- [Zu bearbeitende Aufgabe]: Wer traf laut dem Artikel über die Geburt mit Schulterdystokie die Entscheidung für eine vaginal-operative Entbindung?

- [Angezeigter Textauszug]:
Wirtschaftsnachrichten für Ärzte | ARZT & WIRTSCHAFT
Gynäkologie

Viele Frauen wünschen sich eine „normale“ vaginale Geburt. Doch nicht immer ist eine solche Entbindung aus medizinischer Sicht sinnvoll. So auch im Fall einer Frau, die im Jahr 2003 unter ärztlicher Überwachung einen Sohn zur Welt brachte. Die Geburt wurde zunächst von der diensthabenden Stationsärztin geleitet, später übernahm die gynäkologische Chefärztin.

Letztere traf auch die Entscheidung, angesichts einer Schulterdystokie eine vaginal-operative Entbindung durchzuführen. Direkt danach war der linke Arm Kindes mit Hämatomen besetzt und schlaff. Später wurden eine obere und untere Parese des Plexus brachialis links sowie eine Clavicula-Fraktur diagnostiziert.

Erste juristische Sondierungen nach drei Jahren

Die Eltern des Kindes unternahmen zunächst keine rechtlichen Schritte. Im August 2006 erstellte die Mutter dann allerdings ein umfangreiches Gedächtnisprotokoll, in dem sie die Ereignisse von ihrer Aufnahme ins Krankenhaus bis zur Geburt ihres Sohnes detailliert beschrieb. Dabei kritisierte sie nicht nur die angewandte geburtshilflichen Technik, sondern bemängelte auch, dass man sie nicht über deren Risiken informiert bzw. ihr keine Entbindung per Kaiserschnitt angeboten habe.

- [Erfasste Daten]:
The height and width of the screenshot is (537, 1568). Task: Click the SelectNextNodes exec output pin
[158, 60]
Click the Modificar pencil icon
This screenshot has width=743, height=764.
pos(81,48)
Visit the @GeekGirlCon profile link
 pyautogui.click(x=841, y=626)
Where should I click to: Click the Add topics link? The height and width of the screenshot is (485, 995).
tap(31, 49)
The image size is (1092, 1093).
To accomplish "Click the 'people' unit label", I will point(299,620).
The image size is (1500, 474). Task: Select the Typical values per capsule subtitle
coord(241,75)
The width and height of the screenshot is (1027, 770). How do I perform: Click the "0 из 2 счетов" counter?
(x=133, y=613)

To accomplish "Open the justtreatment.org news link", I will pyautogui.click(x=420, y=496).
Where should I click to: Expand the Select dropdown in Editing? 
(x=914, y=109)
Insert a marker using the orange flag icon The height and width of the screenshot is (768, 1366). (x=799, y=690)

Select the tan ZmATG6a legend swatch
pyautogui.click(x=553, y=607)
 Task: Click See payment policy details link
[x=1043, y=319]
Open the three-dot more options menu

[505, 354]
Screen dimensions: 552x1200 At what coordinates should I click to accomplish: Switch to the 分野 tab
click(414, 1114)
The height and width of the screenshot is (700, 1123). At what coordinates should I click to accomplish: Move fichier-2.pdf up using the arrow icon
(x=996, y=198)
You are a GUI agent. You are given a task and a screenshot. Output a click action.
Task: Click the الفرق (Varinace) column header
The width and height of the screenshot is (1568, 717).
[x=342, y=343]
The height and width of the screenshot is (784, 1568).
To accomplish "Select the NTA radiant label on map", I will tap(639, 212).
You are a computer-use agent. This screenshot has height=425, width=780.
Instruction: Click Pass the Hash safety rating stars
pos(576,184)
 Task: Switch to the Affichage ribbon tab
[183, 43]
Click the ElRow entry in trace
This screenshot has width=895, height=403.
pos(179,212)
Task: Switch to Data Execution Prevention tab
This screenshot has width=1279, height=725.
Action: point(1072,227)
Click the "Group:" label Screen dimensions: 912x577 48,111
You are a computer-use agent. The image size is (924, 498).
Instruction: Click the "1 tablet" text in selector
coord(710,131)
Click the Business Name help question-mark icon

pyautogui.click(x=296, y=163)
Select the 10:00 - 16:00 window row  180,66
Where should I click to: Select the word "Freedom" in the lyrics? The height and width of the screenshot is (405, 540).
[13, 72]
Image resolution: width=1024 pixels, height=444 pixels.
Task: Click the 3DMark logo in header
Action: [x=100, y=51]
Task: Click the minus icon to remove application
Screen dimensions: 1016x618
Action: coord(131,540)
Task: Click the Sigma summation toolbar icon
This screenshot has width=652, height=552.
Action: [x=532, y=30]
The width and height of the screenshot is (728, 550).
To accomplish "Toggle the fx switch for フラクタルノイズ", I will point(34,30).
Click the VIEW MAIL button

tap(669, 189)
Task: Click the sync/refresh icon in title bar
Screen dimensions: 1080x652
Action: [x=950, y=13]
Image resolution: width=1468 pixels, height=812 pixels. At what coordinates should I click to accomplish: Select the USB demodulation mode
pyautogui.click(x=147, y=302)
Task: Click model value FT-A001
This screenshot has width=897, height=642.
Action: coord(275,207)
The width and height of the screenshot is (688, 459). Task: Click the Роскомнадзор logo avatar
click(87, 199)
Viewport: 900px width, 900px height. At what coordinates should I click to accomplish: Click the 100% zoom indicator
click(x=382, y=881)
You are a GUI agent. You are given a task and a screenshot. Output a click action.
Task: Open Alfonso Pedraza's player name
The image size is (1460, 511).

- [Lösung der Aufgabe]: Die gynäkologische Chefärztin.